▶ [Work order]
Only what runs from the line with "Task: Click the text" to the end of the data should appear in the answer, exactly as written and without pictures.

▶ [Source records]
◇ ◇ ◇ ◇ ◇
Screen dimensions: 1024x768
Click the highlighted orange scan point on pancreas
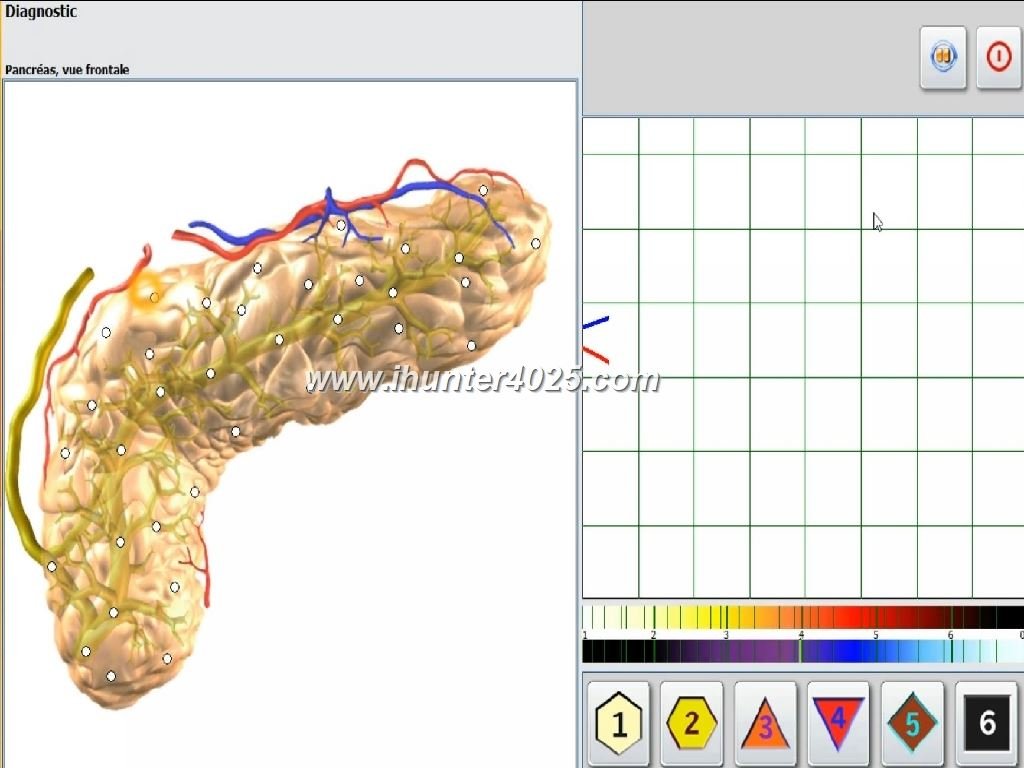[x=154, y=297]
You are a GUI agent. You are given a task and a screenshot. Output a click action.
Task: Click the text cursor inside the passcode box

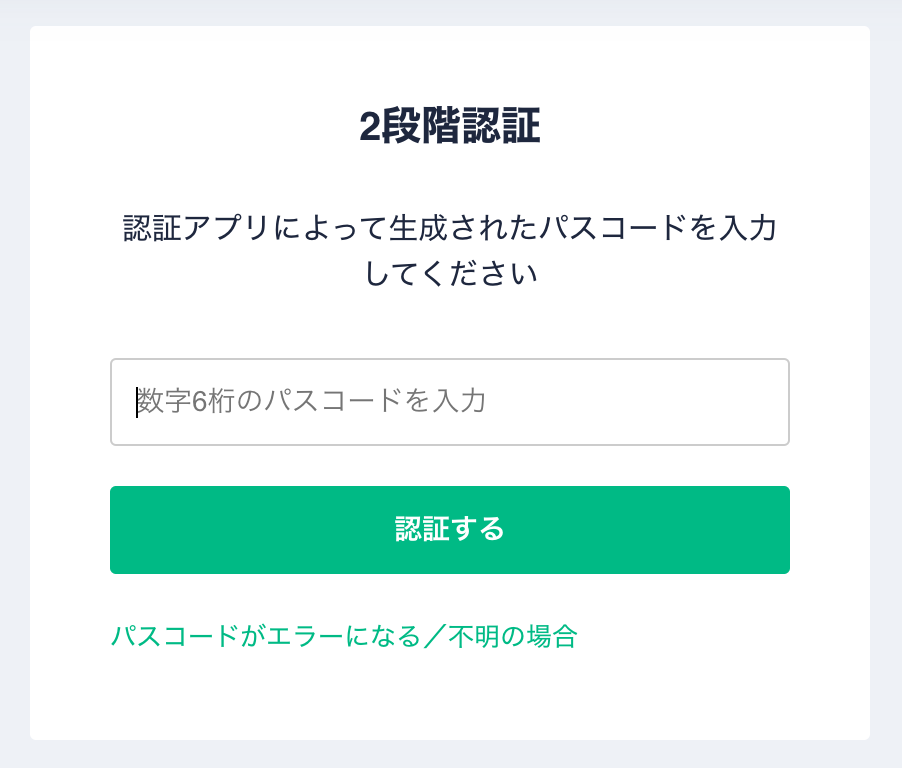pyautogui.click(x=137, y=402)
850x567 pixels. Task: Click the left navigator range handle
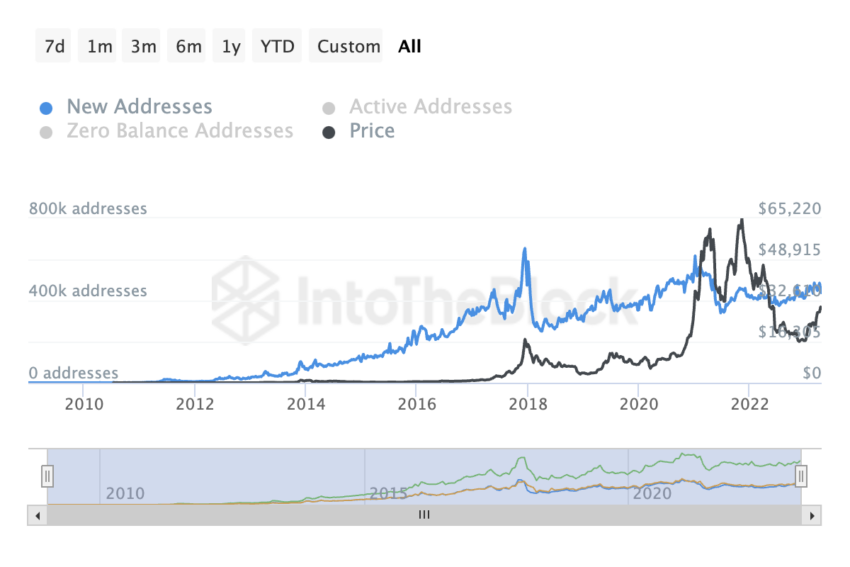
◇ ◇ ◇ ◇ ◇
▶ [The completed task]
Task: Click the text cursor inside the passcode box

pyautogui.click(x=137, y=402)
850x567 pixels. Task: Click the left navigator range handle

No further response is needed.